%%

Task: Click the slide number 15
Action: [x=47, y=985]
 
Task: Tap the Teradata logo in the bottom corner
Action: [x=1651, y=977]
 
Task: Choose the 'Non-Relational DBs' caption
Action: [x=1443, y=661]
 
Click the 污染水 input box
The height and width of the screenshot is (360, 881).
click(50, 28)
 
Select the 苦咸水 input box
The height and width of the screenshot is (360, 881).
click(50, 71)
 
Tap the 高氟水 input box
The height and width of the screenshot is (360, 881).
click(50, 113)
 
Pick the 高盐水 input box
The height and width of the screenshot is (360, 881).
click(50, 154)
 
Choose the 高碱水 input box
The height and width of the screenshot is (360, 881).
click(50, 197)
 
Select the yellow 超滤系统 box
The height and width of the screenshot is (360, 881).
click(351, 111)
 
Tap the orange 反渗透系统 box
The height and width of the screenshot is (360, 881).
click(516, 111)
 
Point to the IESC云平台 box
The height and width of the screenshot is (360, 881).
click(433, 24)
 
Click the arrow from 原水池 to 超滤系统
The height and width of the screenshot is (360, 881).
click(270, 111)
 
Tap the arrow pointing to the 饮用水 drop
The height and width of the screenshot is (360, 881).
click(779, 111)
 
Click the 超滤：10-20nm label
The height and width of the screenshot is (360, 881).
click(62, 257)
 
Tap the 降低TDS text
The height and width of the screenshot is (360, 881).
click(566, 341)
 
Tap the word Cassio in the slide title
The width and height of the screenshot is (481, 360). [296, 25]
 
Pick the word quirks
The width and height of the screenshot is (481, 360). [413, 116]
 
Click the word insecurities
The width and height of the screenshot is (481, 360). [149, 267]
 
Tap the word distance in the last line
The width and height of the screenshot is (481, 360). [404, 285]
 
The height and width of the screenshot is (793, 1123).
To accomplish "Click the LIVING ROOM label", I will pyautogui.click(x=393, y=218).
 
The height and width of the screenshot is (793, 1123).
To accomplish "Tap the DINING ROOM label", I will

%%

*Set task:*
Please rewrite every line of the rows above as a JSON list of strings, one string per line, leaving out blank lines.

*Complete response:*
[
  "Task: Click the slide number 15",
  "Action: [x=47, y=985]",
  "Task: Tap the Teradata logo in the bottom corner",
  "Action: [x=1651, y=977]",
  "Task: Choose the 'Non-Relational DBs' caption",
  "Action: [x=1443, y=661]",
  "Click the 污染水 input box",
  "The height and width of the screenshot is (360, 881).",
  "click(50, 28)",
  "Select the 苦咸水 input box",
  "The height and width of the screenshot is (360, 881).",
  "click(50, 71)",
  "Tap the 高氟水 input box",
  "The height and width of the screenshot is (360, 881).",
  "click(50, 113)",
  "Pick the 高盐水 input box",
  "The height and width of the screenshot is (360, 881).",
  "click(50, 154)",
  "Choose the 高碱水 input box",
  "The height and width of the screenshot is (360, 881).",
  "click(50, 197)",
  "Select the yellow 超滤系统 box",
  "The height and width of the screenshot is (360, 881).",
  "click(351, 111)",
  "Tap the orange 反渗透系统 box",
  "The height and width of the screenshot is (360, 881).",
  "click(516, 111)",
  "Point to the IESC云平台 box",
  "The height and width of the screenshot is (360, 881).",
  "click(433, 24)",
  "Click the arrow from 原水池 to 超滤系统",
  "The height and width of the screenshot is (360, 881).",
  "click(270, 111)",
  "Tap the arrow pointing to the 饮用水 drop",
  "The height and width of the screenshot is (360, 881).",
  "click(779, 111)",
  "Click the 超滤：10-20nm label",
  "The height and width of the screenshot is (360, 881).",
  "click(62, 257)",
  "Tap the 降低TDS text",
  "The height and width of the screenshot is (360, 881).",
  "click(566, 341)",
  "Tap the word Cassio in the slide title",
  "The width and height of the screenshot is (481, 360). [296, 25]",
  "Pick the word quirks",
  "The width and height of the screenshot is (481, 360). [413, 116]",
  "Click the word insecurities",
  "The width and height of the screenshot is (481, 360). [149, 267]",
  "Tap the word distance in the last line",
  "The width and height of the screenshot is (481, 360). [404, 285]",
  "The height and width of the screenshot is (793, 1123).",
  "To accomplish \"Click the LIVING ROOM label\", I will pyautogui.click(x=393, y=218).",
  "The height and width of the screenshot is (793, 1123).",
  "To accomplish \"Tap the DINING ROOM label\", I will"
]